Duas empregadas da casa conseguiram abrir a porta com uma chave extra, mas não conseguiram tirar Liliane do quarto até a chegada dos bombeiros, pois havia muita fumaça no local. Quando foi avisado e chegou ao apartamento, Cláudio entrou em pânico, inalou muita fumaça e precisou ser internado.
No texto da sentença, o juiz Fábio Munhoz lembrou que o caso não se tratava de família sem recursos financeiros, que não pudesse arcar financeiramente com a contratação de uma funcionária para ser acompanhante de Liliane.
“Não se trata aqui de dizer que o réu deveria estar ao seu lado 24 horas por dia, mas deveria deixar alguém devidamente ciente do quadro depressivo da vítima e responsável por ela enquanto estivesse fora de casa”, escreveu o magistrado na decisão.
Prostituição e militância
Durante a tramitação do processo na Justiça, familiares de Liliane e Cláudio trocaram acusações. A defesa da família da vítima apresentou prints em que o empresário se oferecia como garoto de programa, disponibilizando o próprio apartamento onde houve o incêndio para realizar os supostos serviços sexuais.
Na época, Cláudio disse que não era garoto de programa de fato e nunca recebeu clientes no apartamento. Ele disse que fez o cadastro em um site de prostituição para provocar a família Chieppe.
Atualmente, o empresário, declaradamente bolsonarista, é um militante a favor de uma intervenção militar no Brasil, contra o resultado da última eleição para a presidência, da qual Luiz Inácio Lula da Silva (PT) saiu vencedor.
No Twitter, ele possui mais de 40 mil seguidores e se define da seguinte maneira: “Empresário, poliglota, patriota, católico, viúvo, pai de dois lindos filhos. Na luta pela nossa liberdade e pelo Brasil livre do comunismo”.
Causa do fogo
De acordo com laudos no processo descritos na sentença, Leiliane morreu por causa de queimaduras de 2º e 3º grau, além de lesão inalatória pela aspiração de fumaça.
Inicialmente, os empregados cogitaram que a causa do incêndio foi um ar-condicionado consertado recentemente.
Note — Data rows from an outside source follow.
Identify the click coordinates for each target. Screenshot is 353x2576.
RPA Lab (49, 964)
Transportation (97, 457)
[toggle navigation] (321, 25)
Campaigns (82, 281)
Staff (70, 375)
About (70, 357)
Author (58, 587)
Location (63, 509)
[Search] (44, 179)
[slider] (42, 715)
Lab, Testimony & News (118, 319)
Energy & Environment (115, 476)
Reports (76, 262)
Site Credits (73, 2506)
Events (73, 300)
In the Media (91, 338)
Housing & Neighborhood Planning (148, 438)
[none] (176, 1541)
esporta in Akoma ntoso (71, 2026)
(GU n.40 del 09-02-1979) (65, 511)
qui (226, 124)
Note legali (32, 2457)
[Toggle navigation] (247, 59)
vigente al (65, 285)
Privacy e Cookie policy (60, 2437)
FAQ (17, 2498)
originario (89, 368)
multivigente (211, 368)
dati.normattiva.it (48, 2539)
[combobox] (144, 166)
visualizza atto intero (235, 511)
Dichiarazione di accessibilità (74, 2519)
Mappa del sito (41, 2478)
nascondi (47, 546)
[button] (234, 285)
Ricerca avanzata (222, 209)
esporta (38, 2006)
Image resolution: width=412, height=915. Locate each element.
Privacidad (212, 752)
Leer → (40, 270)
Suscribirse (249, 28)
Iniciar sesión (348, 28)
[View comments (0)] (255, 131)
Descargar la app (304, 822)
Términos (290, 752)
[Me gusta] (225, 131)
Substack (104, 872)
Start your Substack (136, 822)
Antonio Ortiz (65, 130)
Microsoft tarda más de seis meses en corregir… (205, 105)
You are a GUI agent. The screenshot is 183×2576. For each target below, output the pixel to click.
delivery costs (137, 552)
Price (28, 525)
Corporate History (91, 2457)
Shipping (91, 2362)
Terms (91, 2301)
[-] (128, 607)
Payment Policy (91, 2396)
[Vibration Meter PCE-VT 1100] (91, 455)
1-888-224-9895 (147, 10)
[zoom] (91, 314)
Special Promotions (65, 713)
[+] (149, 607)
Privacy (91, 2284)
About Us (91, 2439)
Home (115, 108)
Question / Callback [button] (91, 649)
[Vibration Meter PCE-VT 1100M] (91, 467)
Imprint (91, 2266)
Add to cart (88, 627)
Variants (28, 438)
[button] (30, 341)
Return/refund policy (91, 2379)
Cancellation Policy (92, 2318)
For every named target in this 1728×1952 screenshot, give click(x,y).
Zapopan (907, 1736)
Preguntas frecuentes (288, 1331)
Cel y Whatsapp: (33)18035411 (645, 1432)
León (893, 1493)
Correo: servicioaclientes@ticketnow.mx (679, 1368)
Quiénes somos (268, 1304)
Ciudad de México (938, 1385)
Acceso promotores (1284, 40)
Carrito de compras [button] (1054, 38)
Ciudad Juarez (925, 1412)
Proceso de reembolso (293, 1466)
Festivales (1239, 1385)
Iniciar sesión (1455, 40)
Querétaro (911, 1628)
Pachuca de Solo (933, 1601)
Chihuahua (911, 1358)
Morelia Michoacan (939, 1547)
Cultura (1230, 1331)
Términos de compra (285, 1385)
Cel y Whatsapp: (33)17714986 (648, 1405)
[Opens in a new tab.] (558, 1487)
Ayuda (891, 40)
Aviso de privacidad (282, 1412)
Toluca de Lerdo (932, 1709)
No entanto, a perícia descartou a possibilidade de causa elétrica.
A investigação confirmou que o incêndio começou na cabeceira da cama e se espalhou rapidamente pelo colchão. Um vidro de álcool vazio foi encontrado no banheiro do quarto, o que pode sugerir que o líquido foi usado para espalhar as chamas.
Entretanto, a forma exata de como o fogo começou não foi identificada. A vítima tinha tomado um coquetel de medicamentos psicotrópicos, o que deixou ela vulnerável para reagir ao fogo.
Outro lado
O Metrópoles entrou em contato com Cláudio e com um dos advogados dele, mas não obteve resposta até a última atualização da matéria.
A defesa do empresário entrou com um recurso contra a sentença, mas que estaria fora do prazo. Os advogados de Cláudio entraram com um novo tipo de recurso que ainda não foi julgado.
Em entrevistas que deu na imprensa, na época da morte de Liliane, Cláudio declarou que apesar de brigas, tinha uma boa relação com a esposa e que sentiu muito a morte dela. Ele sempre negou as acusações da família da vítima e alegava estar sendo perseguido pelos filhos de Liliane.